KONTAN.CO.ID-JAKARTA. Kenaikan harga bahan bakar minyak (BBM) non subsidi RON 92, Pertamax, dalam beberapa waktu terakhir kian menimbulkan disparitas harga dengan Jenis BBM Khusus Penugasan (JBKP) Pertalite. Pengamat ekonomi energi UGM Fahmy Radhi menilai disparitas harga BBM yang kian melebar berpotensi menimbulkan migrasi konsumen ke Pertalite. "Tidak bisa dihindari jumlah yang migrasi dari Pertalite akan semakin membesar. Kalau tidak dibatasi maka sudah pasti akan menjebolkan kuota Pertalite dan ini akan memperbesar subsidi APBN," kata Fahmy kepada Kontan, Rabu (18/10).
Fahmy melanjutkan, sejumlah opsi dapat ditempuh Pemerintah dan Pertamina. Antara lain dengan mengetatkan atau membatasi penjualan Pertalite hingga opsi terakhir yakni menyesuaikan harga Pertalite.
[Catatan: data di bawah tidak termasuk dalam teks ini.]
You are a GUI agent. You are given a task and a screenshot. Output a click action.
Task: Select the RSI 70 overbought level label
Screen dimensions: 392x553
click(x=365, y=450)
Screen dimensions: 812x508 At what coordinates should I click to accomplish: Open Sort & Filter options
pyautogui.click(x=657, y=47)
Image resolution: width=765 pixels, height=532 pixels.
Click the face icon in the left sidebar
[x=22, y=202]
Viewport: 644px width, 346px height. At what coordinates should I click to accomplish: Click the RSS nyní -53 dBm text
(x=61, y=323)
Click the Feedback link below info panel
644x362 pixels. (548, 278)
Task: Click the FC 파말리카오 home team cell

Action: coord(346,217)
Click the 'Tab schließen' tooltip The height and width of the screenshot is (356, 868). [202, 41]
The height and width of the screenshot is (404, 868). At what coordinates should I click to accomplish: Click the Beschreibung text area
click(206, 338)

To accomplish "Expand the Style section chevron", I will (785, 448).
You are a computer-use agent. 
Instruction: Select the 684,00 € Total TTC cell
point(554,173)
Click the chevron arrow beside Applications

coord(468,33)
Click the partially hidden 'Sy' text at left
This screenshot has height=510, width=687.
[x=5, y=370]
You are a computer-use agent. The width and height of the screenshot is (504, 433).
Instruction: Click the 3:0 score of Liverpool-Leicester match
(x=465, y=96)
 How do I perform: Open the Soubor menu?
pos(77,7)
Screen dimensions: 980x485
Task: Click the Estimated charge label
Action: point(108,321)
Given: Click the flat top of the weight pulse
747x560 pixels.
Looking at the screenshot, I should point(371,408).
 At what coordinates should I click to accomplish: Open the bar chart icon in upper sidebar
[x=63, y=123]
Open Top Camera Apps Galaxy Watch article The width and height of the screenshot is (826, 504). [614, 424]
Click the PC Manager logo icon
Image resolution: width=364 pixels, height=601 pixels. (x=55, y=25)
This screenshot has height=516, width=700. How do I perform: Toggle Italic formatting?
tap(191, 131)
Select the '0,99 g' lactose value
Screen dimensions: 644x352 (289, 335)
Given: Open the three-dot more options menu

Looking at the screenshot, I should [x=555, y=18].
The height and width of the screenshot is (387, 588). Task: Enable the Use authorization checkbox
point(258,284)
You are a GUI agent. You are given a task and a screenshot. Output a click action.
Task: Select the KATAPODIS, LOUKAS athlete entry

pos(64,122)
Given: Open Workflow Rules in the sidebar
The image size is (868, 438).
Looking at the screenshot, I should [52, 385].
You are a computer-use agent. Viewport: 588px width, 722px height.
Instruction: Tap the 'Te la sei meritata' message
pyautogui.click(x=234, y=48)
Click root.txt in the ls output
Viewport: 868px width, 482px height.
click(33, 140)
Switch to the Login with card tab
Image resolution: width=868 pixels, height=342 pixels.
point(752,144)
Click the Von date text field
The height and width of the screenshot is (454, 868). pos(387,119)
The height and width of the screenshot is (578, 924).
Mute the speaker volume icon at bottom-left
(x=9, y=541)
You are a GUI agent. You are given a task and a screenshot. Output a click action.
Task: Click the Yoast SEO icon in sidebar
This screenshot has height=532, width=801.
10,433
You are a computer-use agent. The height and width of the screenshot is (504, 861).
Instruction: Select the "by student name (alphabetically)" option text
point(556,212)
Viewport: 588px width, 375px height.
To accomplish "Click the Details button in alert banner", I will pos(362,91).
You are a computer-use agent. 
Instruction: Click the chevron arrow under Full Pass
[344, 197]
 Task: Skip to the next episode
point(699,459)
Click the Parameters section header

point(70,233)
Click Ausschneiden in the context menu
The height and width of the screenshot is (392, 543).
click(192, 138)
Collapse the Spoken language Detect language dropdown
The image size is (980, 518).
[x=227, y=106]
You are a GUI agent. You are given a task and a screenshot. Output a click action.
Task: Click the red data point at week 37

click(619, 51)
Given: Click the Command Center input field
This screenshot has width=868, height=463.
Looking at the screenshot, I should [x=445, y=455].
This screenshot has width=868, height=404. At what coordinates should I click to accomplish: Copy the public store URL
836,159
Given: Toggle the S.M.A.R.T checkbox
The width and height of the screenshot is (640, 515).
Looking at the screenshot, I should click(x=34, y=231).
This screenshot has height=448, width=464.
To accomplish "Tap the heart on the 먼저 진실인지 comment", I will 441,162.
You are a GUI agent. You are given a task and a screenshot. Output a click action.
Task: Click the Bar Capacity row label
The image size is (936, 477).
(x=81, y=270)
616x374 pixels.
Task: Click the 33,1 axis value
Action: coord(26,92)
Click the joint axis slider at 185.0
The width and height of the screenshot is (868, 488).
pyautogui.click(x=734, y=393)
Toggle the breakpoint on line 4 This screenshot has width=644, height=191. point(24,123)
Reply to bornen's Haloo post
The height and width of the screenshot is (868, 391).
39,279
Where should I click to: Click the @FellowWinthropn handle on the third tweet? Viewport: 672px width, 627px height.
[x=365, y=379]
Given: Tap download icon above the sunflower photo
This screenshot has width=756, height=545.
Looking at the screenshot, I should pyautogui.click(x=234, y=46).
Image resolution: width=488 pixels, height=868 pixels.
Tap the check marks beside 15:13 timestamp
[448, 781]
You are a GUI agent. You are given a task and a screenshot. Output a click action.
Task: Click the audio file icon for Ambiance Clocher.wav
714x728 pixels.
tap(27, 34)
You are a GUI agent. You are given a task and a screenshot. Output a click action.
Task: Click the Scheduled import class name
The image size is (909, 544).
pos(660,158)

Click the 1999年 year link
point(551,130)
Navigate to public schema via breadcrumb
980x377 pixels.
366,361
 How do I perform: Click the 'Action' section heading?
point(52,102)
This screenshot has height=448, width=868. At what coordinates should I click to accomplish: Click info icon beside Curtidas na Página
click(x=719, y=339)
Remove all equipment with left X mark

Baca Juga: Khawatir Harga Minyak Makin Mendidih, Pemerintah Siapkan Cadangan Anggaran dan Energi Meski demikian, opsi menaikan harga Pertalite dinilai tidak akan menjadi pilihan utama pemerintah. Menurutnya, keputusan untuk mengerek harga jual BBM Subsidi jelang tahun politik tentu tidak akan diambil oleh pemerintah. Di sisi lain, pemerintah masih mungkin untuk mendorong pengetatan penjualan Pertalite. Salah satunya dengan membatasi jenis kendaraan yang dapat mengkonsumsi Pertalite. "Pertalite hanya dijual untuk kendaraan roda dua, angkutan barang dan angkutan orang," imbuh Fahmy. Dalam pantauan Kontan di dua SPBU Pertamina, animo masyarakat dalam membeli Pertalite masih cukup tinggi. Pada pantauan Rabu (18/10) sore di SPBU 31.103.03 Pertamina Cikini, jumlah antrean pada pembelian produk Pertalite mendominasi baik untuk roda dua maupun roda empat. Kondisi sedikit berbeda terjadi untuk produk Pertamax. Tercatat, antrean roda dua mencapai 18-20 motor, sementara untuk roda empat mencapai 7-8 mobil. Kondisi tak jauh berbeda terjadi di SPBU 3413104 Matraman dimana antrean kendaraan juga didominasi pengisian BBM jenis Pertalite.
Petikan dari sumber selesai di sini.